Teenage girls are seeing a huge rise in suicidal thoughts and sadness

February 14 – While the older generations often like to believe the “back in my day things were tougher” adage, it may not be quite as true anymore. 

After all, as children, the older generations didn’t have active shooter drills in public schools or devices in our hands that allowed us to feel bad about ourselves 24/7. 

Growing up in the world today can be a sometimes agonizing experience. 

In fact, the Centers for Disease Control announced results from a study that show teen girls today are experiencing record levels of sadness and suicide risk. 

Officials at the CDC are citing violence and trauma as being some of the main sources for these alarming trends. 

The 2021 Youth Risk Behavior Survey shows that 60 percent of the teenage girls surveyed felt persistently sad or hopeless. 

And 30 percent have apparently seriously considered death by suicide – that’s a 60 percent increase over the last ten years. 

About 22 percent of all students surveyed had actually attempted suicide. 

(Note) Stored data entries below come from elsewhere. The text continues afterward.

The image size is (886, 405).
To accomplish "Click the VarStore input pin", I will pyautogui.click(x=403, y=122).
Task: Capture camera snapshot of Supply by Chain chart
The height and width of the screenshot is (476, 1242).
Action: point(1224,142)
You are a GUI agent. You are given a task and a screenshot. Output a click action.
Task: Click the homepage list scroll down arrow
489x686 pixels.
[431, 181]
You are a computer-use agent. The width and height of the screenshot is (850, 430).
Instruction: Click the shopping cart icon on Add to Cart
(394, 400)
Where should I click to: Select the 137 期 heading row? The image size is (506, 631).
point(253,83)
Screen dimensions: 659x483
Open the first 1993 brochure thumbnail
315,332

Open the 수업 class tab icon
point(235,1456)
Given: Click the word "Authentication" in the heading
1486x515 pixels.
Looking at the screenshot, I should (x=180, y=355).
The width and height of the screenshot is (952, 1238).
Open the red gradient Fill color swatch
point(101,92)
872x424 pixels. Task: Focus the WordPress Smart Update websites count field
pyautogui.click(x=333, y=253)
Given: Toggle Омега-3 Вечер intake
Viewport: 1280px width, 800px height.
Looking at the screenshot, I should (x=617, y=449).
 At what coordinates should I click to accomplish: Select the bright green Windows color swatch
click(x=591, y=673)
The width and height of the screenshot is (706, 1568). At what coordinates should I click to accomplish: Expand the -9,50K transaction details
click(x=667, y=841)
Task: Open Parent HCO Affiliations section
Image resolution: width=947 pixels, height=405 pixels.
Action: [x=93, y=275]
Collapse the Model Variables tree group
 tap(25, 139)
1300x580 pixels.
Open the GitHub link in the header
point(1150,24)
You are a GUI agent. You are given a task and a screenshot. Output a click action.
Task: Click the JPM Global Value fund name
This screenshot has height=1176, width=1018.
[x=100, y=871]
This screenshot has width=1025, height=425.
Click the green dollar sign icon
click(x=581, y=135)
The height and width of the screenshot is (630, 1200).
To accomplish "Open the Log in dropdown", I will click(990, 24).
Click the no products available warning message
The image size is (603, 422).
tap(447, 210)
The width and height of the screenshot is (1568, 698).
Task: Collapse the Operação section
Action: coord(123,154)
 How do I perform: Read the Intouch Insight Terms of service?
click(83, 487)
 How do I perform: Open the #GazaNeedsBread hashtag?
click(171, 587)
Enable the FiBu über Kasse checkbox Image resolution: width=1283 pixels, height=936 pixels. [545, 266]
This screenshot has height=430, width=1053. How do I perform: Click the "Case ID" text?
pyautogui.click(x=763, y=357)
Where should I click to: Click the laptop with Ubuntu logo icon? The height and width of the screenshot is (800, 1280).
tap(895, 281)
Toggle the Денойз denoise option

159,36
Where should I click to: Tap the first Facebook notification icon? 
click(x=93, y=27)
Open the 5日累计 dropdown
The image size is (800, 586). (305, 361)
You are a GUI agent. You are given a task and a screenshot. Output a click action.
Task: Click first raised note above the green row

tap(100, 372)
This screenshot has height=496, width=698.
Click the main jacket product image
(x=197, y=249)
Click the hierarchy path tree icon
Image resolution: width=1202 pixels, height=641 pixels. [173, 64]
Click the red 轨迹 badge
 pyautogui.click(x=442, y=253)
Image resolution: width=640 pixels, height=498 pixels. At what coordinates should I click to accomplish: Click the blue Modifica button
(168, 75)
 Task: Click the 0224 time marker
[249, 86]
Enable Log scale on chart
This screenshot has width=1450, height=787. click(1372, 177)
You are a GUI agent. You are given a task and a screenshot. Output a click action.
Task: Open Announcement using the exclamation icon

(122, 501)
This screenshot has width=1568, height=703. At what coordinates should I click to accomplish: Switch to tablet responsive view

The survey has been conducted every other year for the last 30 years, according to the CDC. The 2021 study surveyed more than 17,000 US high school students. 

Attorney Clint Barkdoll said, “I think the common thread here is the proliferation of social media. We know that so many of these kids are absolutely addicted to social media platforms. We know from the Facebook whistleblower that Instagram specifically was targeting teenage girls because they had internal research that showed how addictive it was.” 

The question is what if anything will be done about this? 

Some officials in the government are suggesting legislation that would require users to be at least 16 to open social media accounts, but how that can be implemented is another hurdle. 

Michele Jansen of NewsTalk 103.7FM noted, “We know girls are particularly susceptible and that is true throughout history. The anorexia bulimia that took off in the 70s and that was just from movies and TV. Now social media pushes this stuff constantly. They’re very susceptible to social contagion. Eating disorders are way up. The whole gender identity has flipped from majority male to majority female now, mostly because of these teenage girls. We’ve got to take a critical, hard look at how this whole gender ideology is affecting these teen girls, throwing them into chaos in terms of their own identity, their own body image, even Tourette syndrome. There’s a false Tourette syndrome that’s picking up, especially among teenage girls.” 

Pat Ryan of NewsTalk 103.7FM asked, “Whatever happened to the whole girls are more mature than boys thing?” 

“Not when it comes to this kind of thing,” Jansen said. “They’re very susceptible to being in the in-crowd and being influenced. They have a lot of empathy, which makes them kind of relate and especially these sympathetic YouTube and other media platform people. They really suck in the girls more than the boys.”